**Work request:** Without adding anything, give again the lines from the one holding "Task: Click the" through the final line of the records, exactly, with both ends included and pictures dropped.

(Items listed in a dataset)
________________________________________
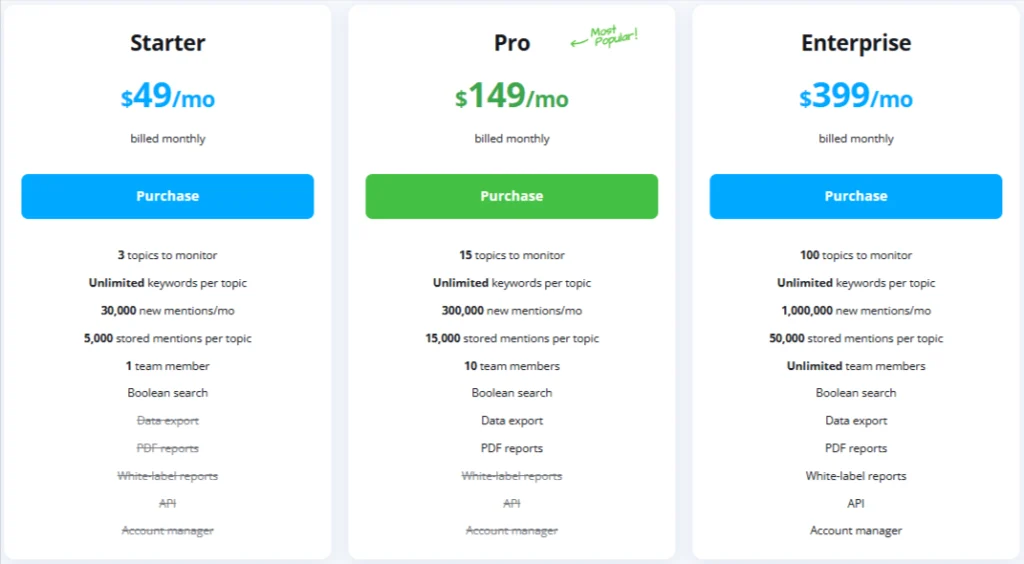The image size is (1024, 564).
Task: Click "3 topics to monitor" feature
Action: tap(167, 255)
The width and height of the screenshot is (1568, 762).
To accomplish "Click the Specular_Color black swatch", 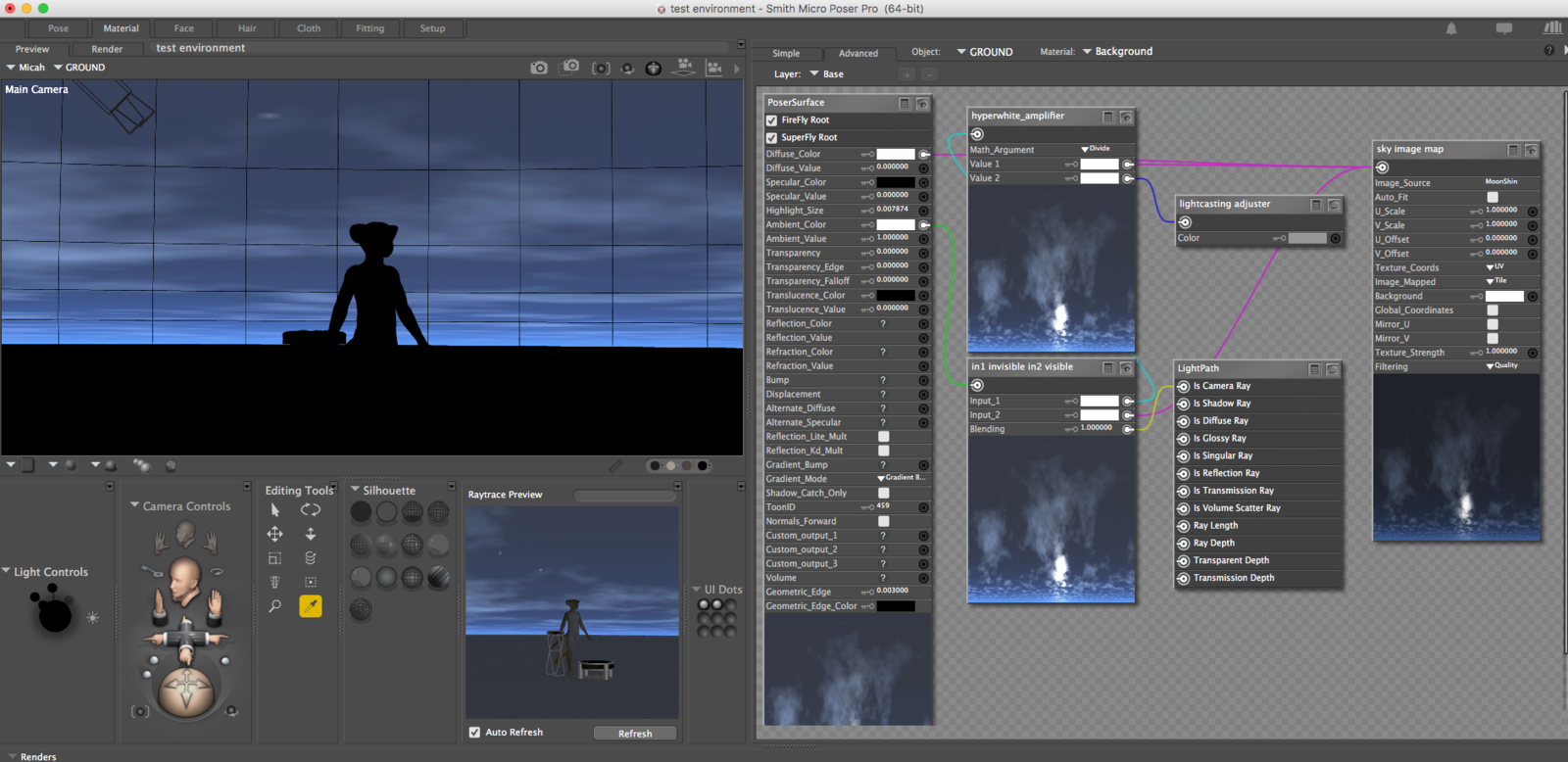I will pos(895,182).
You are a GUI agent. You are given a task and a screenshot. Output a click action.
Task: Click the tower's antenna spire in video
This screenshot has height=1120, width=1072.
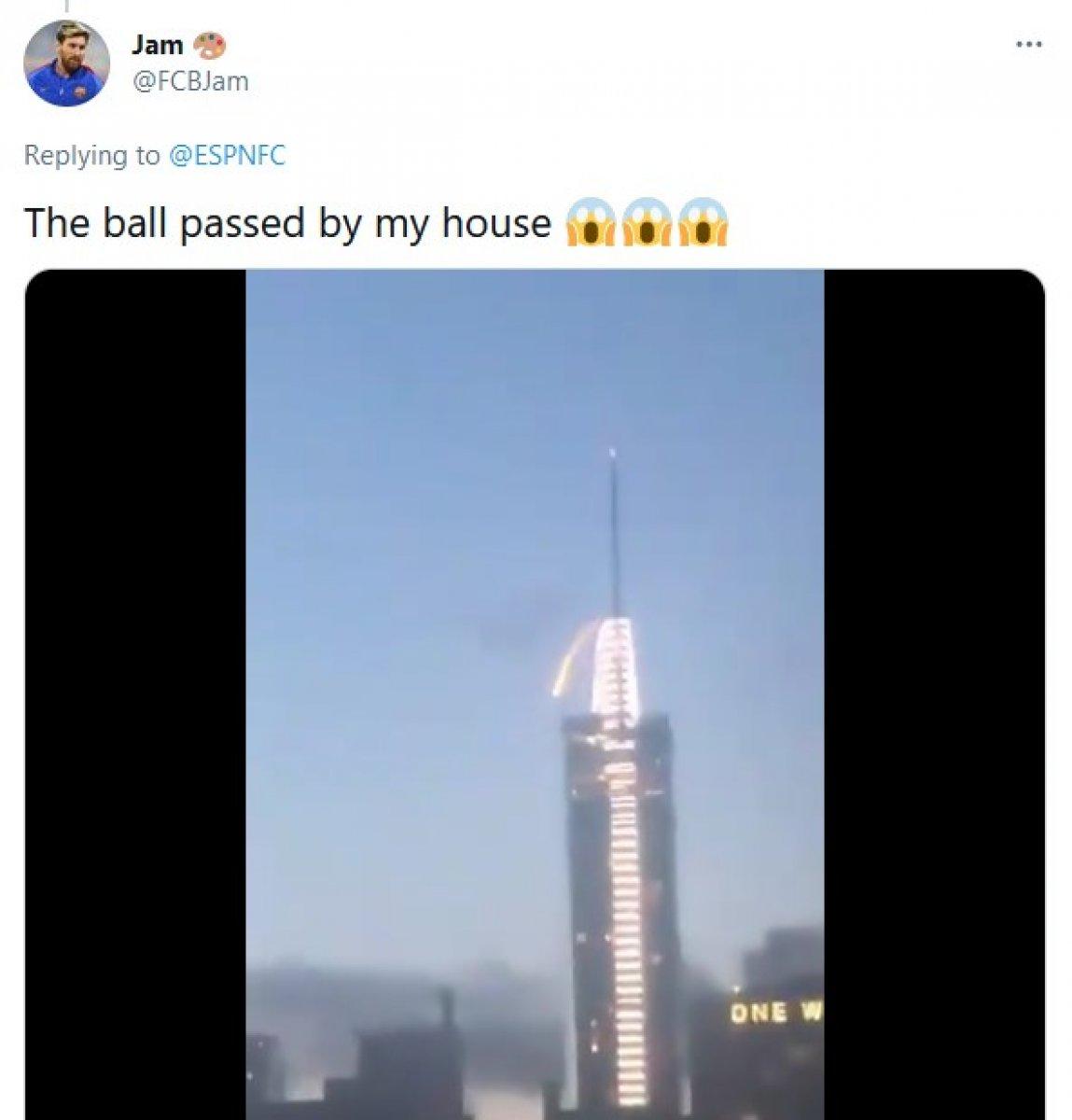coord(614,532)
________________________________________
**Response:**
Task: Click the tower's antenna spire in video
This screenshot has height=1120, width=1072.
coord(614,532)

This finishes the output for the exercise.